To characterize the LOH at the TP53 locus, the GenomicRanges package in R was employed to process segmented CNV data from whole-exome sequencing. We annotated segmented data for traceability and determined LOH status for each segment by assessing the absence of heterozygosity. This binary information was then integrated into a dataset. Specifically, segments overlapping with the TP53 gene on chromosome 17, indicating LOH at the TP53 locus, were identified. These data were compiled into a TP53-specific LOH dataset for further analysis. If LOH occurred without a change in copy number in TP53, it was designated as copy neutral LOH.
Database for functional classification of TP53 mutation
Information on functional properties of TP53 mutations was compiled in the NCI TP53 database (R20 version; https://tp53.isb-cgc.org)38. Using this database, we systematically explored and analyzed functional properties of mutant p53. In this dataset, data were extracted from publications that reported functional assessment of mutant p53 proteins in human or yeast cells covering various aspects, such as transcriptional activities on p53-response elements, DNE on activities of wild-type p53, the ability to transactivate promoters not induced by wild-type p53, and the capability to promote cell growth and confer tumorigenicity. This assessment was conducted either by transfection and overexpression of mutant proteins or by evaluating endogenous mutants.

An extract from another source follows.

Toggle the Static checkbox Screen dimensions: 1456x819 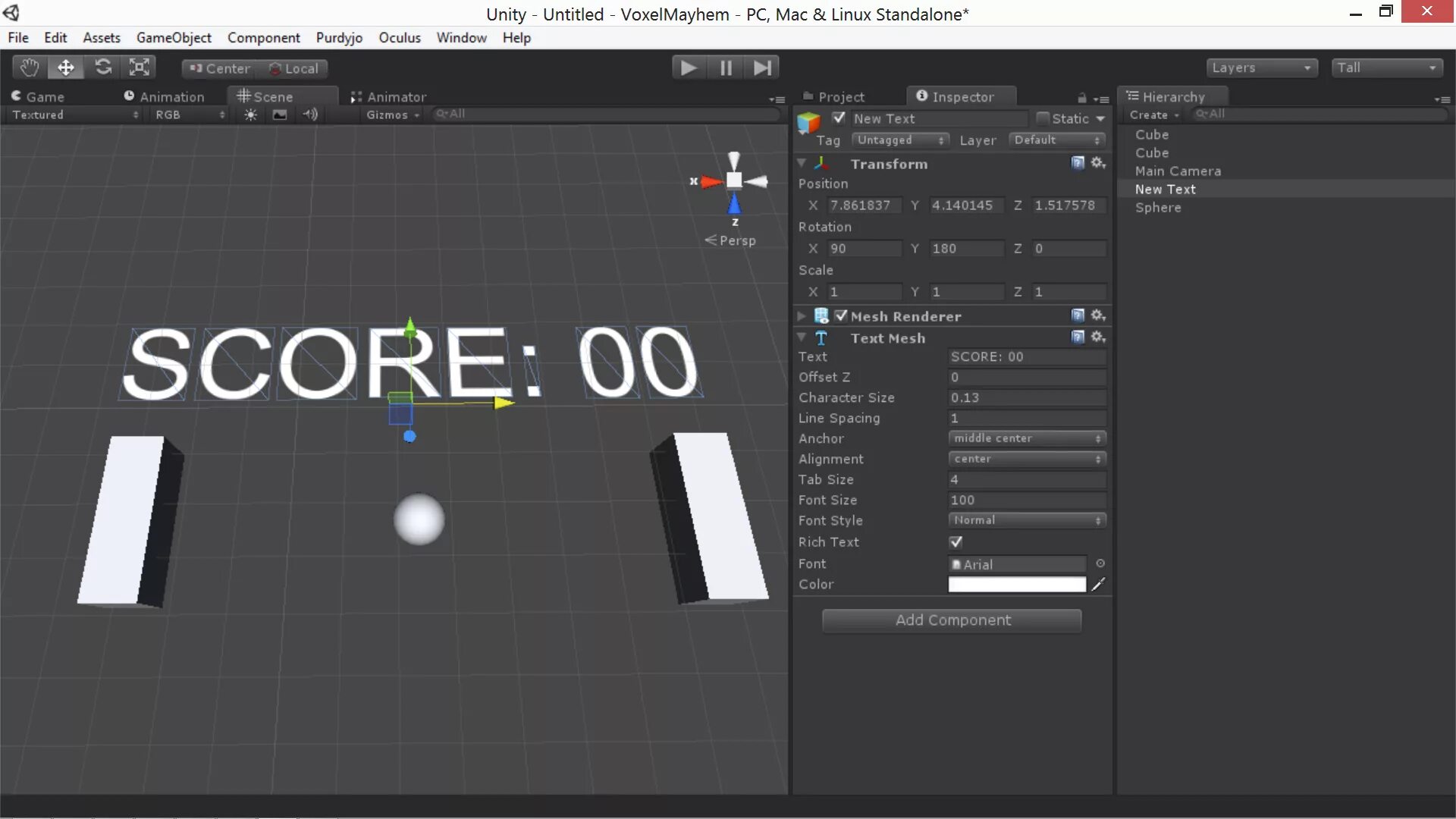[x=1043, y=118]
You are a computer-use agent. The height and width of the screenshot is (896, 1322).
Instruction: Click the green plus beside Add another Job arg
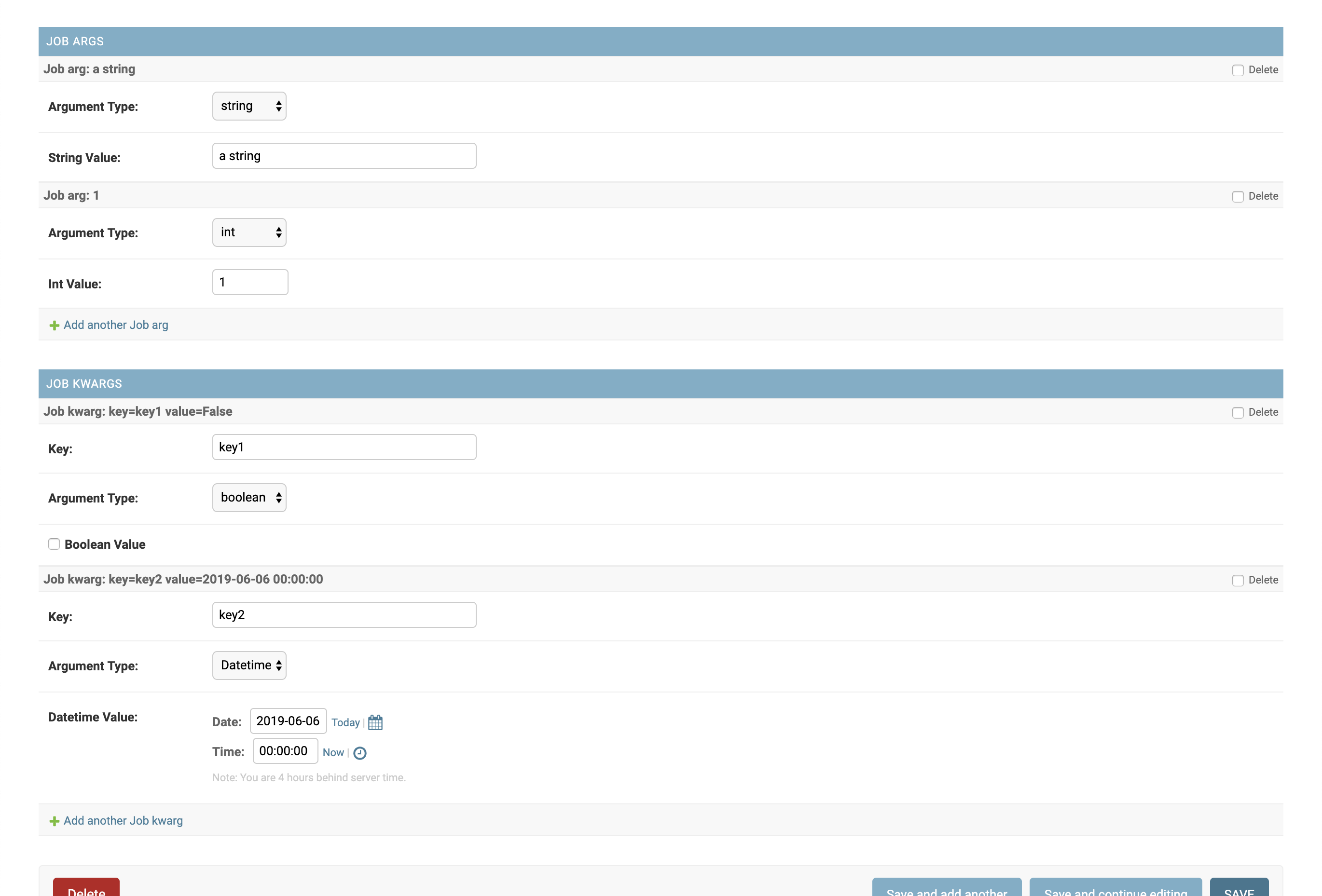pyautogui.click(x=54, y=325)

Based on functional outcomes in the experimental database, TP53 mutations in our cases were categorized into either LOF, DNE, or GOF. Specifically, we considered LOF when the mutant protein resulted in the loss of functional properties of wild-type p53. DNE was considered when mutant proteins inhibited the wild-type protein in transactivation or cell growth assays. GOF encompassed functional properties exhibited by the mutant protein but not by the wild-type counterpart. In the current study, a mutant p53 was classified as having GOF when it met at least one of the following categories: 1) tumorigenic property (in nude mice) in transfected cells; 2) interference with p73 activity; 3) transactivation of genes repressed by wild-type p53; 4) resistance to a cytotoxic drug; 5) increase growth rate; 6) cooperation with an oncogene for the transformation of rat embryonic fibroblast or mouse embryonic fibroblast cells; and 7) alteration of mutant p53 stability and activity by impairing regulators, including HSC70 and MDM221,39.
Statistical analysis
The Youden Index was utilized to determine the optimal cutoff value for p53 overexpression, defined as sensitivity + specificity − 1. The performance of the p53 expression cutoff point in predicting TP53 mutation was assessed using AUC, sensitivity, specificity, PPV, negative predictive value, and accuracy. The relationship between p53 IHC pattern and TP53 mutation type was assessed using the Chi-square test or Fisher's exact test, as appropriate. Results were considered significant if the p-value was equal to or less than 0.05. All statistical analyses were conducted using R version 4.3.1 (R Foundation for Statistical Computing, Vienna, Austria).